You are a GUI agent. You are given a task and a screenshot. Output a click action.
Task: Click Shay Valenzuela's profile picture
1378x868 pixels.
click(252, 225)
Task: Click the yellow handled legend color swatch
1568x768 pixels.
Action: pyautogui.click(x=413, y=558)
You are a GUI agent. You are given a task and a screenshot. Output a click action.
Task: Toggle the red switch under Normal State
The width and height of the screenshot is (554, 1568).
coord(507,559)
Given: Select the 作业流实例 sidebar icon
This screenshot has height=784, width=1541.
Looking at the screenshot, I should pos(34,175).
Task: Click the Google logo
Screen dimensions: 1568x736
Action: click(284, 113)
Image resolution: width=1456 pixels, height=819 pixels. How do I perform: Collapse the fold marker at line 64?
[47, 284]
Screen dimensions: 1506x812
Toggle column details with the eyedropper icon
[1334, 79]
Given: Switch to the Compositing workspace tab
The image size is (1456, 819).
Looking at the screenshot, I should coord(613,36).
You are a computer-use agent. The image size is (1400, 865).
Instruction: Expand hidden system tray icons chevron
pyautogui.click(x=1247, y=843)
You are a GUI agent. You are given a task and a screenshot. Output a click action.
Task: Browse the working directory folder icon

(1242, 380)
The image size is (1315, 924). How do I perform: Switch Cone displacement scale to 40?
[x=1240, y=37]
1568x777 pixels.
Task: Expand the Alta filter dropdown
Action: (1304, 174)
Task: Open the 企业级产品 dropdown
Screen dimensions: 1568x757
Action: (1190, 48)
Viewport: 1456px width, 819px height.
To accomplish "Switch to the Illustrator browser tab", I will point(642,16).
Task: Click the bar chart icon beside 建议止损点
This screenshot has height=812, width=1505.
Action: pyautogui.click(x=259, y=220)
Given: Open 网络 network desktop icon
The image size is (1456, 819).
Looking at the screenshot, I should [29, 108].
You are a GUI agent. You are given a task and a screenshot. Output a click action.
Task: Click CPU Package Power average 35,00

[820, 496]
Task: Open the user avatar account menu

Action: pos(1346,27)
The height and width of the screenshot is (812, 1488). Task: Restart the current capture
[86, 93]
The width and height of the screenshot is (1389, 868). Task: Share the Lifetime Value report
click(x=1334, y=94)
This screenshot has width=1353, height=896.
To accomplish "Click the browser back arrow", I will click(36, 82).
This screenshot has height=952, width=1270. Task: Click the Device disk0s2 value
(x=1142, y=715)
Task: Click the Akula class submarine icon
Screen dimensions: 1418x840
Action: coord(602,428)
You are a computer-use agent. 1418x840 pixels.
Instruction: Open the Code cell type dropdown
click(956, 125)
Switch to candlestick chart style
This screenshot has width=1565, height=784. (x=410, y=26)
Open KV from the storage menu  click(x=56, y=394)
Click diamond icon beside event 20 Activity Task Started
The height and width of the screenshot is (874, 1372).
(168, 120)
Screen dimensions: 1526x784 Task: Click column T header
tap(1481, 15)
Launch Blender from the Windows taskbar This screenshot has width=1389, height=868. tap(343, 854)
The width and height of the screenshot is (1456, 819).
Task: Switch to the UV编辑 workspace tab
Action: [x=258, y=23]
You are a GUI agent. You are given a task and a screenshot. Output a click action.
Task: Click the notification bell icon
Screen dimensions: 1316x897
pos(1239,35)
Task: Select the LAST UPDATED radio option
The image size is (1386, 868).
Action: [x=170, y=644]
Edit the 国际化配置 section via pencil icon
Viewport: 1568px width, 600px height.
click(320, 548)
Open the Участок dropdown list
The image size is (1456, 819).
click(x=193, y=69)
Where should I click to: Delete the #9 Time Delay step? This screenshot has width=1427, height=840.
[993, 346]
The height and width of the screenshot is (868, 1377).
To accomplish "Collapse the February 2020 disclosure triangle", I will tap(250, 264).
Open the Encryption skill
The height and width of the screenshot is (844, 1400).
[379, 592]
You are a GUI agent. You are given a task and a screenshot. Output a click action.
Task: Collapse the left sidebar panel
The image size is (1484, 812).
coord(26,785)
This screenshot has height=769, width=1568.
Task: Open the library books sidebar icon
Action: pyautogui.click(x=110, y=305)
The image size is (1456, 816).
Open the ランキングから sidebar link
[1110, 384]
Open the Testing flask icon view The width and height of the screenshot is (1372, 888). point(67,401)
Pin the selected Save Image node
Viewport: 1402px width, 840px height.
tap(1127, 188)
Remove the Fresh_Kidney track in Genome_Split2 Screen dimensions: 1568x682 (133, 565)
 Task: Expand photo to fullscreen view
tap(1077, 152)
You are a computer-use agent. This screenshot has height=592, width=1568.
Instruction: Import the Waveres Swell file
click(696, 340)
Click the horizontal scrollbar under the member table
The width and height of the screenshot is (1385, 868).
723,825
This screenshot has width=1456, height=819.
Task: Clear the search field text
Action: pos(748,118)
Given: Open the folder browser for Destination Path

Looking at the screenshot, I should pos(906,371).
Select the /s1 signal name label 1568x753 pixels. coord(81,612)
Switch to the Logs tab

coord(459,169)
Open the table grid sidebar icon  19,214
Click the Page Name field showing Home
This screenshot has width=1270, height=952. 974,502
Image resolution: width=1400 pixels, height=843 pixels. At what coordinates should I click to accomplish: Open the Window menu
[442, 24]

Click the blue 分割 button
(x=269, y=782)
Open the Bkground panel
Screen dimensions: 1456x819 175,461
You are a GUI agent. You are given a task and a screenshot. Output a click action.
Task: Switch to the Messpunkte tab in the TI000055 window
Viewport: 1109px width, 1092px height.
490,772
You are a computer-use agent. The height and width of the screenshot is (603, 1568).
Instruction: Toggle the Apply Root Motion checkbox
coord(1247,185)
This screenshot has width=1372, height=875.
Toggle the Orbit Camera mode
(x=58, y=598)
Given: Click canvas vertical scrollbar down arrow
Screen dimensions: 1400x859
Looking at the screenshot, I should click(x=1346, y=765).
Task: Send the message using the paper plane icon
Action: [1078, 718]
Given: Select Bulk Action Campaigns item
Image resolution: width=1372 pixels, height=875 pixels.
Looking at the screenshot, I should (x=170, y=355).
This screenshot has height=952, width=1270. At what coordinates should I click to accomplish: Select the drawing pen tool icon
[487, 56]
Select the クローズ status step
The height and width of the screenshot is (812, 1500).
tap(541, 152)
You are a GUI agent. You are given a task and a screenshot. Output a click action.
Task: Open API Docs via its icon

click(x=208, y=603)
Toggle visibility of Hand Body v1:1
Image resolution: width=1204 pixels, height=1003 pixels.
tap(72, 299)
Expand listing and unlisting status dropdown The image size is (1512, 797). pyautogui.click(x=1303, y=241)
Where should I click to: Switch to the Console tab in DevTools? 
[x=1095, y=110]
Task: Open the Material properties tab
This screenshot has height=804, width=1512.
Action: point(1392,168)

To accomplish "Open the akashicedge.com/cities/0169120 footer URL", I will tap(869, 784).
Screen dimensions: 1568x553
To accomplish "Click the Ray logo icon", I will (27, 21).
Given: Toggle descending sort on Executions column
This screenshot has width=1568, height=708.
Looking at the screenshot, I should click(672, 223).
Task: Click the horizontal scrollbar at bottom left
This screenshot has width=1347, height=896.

» ABOUT THIS TASK: Find the lines of the listing above that hold "under". Please copy them.

» RESPONSE:
Task: Toggle the red switch under Normal State
Click the horizontal scrollbar under the member table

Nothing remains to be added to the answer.